German painter (1881–1968)

Dora Koch-Stetter (4 May 1881 – 16 January 1968) was a German landscape artist, portrait-painter and etcher.

==Life==
Dora Stetter already came into contact with art as a child. After the death of her husband and the retreat to Berlin in 1884, her mother led a drawing school there. Her own artistic career began in 1899–1901 with her studies as a drawing teacher at the Royal School of Art in Berlin. This study secured her life support between 1902 and 1917 as a teacher for private pupils in her own studio in Berlin. In order to develop his own skills towards a free-lancing painter, in 1901/02 followed courses in painting and drawing with :de:Conrad Fehr at the art-school, connected to the Kunstgewerbemuseum Berlin, and 1902 painting studies with Johannes Heise. In 1903/04 she was a pupil in the Berlin studio of Lovis Corinth. From 1910 she was working with the Romanian Impressionist painter Arthur Segal. From 1911 she was a member of the Verein der Berliner Künstlerinnen ( Society of Berlin women artists). She traveled to Bavaria, Belgium, Denmark and Pomerania between 1902 and 1913. In 1911 Dora Stetter came to Ahrenshoop on the Baltic Sea for the first time.

"In 1917 Dora Stetter married the artist Fritz Koch-Gotha (1877–1956), gave up her profession as a drawing teacher and took on her role as mother and housewife. To reconcile both – artists and middle-class housewives – was almost impossible at a time when women as artists in general were neither particularly encouraged by their men nor the public."

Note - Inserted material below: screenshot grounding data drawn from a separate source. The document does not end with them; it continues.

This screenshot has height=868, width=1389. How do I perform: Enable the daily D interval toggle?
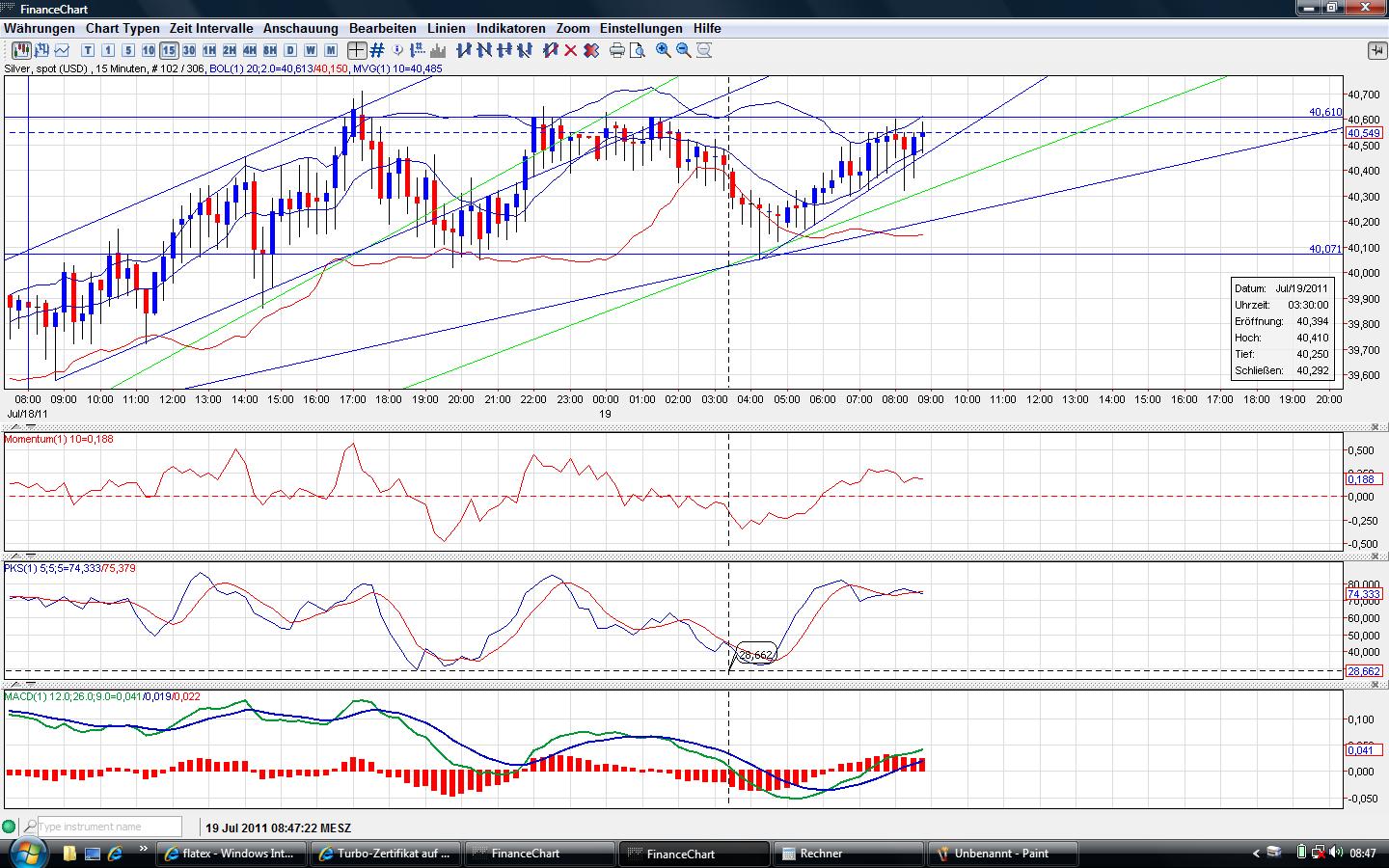pos(290,50)
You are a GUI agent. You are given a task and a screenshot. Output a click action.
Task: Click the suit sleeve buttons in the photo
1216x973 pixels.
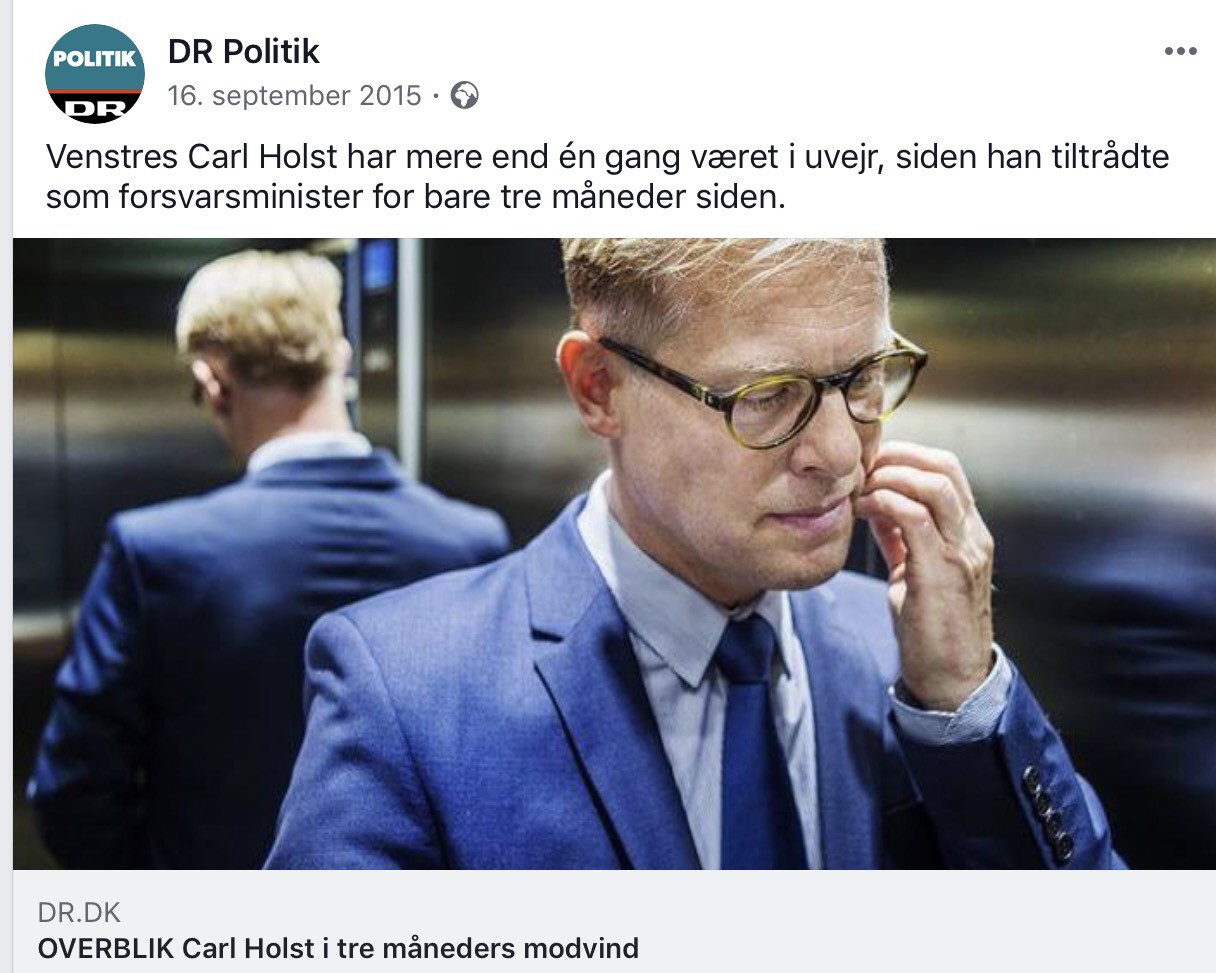[x=1047, y=812]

In 1919, her only child, Barbara, was born. The artists' couple Koch [-Gotha and Stetter] came to Fischland every year from 1922, initially as guests of the painter Franz Triebsch. In 1927 the family bought a house in Althagen near Ahrenshoop. Since then, Dora Koch-Stetter has also devoted herself to her own work. After the Berlin studio as well as their apartment and a large part of their works were destroyed in 1944, Althagen became permanent residence. From the 1950s onwards Dora Koch-Stetter was again busy with painting. After the death of Fritz Koch-Gotha in 1956, she devoted herself first to preserving the work of her deceased husband. Through a stroke in 1961 paralyzed on the right side and bedridden, she slowly began to draw and paint again. The diminution of the forces led to the task of painting. Dora Koch-Stetter died on 16 January 1968 in her house in Althagen, today a district of Ahrenshoop.

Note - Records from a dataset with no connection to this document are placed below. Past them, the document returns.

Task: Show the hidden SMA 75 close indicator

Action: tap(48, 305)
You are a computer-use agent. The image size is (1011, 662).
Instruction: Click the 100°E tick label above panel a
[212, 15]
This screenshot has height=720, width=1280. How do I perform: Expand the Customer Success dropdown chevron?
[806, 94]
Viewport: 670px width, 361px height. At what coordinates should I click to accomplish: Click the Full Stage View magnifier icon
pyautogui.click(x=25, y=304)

"I believe that this Dora Koch-Stetter is the true pearl among the painters who have ever worked in Ahrenshoop, long hidden, not many known today, but of lasting brilliancy."

==Works (selection)==
- Selbstporträt (Self-portrait) (1903)
- Dame im Sessel (Lady in the armchair) (1906)
- Mädchen mit Puppe (Girl with doll) (1907)
- Rotes Haus in Althagen (Red house in Althagen) (1911)
- Gartenweg in Althagen (Garden path in Althagen) (1911)
- Polnische Schnitterin (Polish reaper) (1913)
- Belgische Landschaft (Belgian landscape) (1913)
- Brüggekanal (Bruges canal) (1913)
- Am Strand von Knoke (On the beach of Knoke) (1913)
- Haus Dross in Ahrenshoop (House Dross in Ahrenshoop) (1924/25) The sommer house of Friedrich and Liselotte Dross.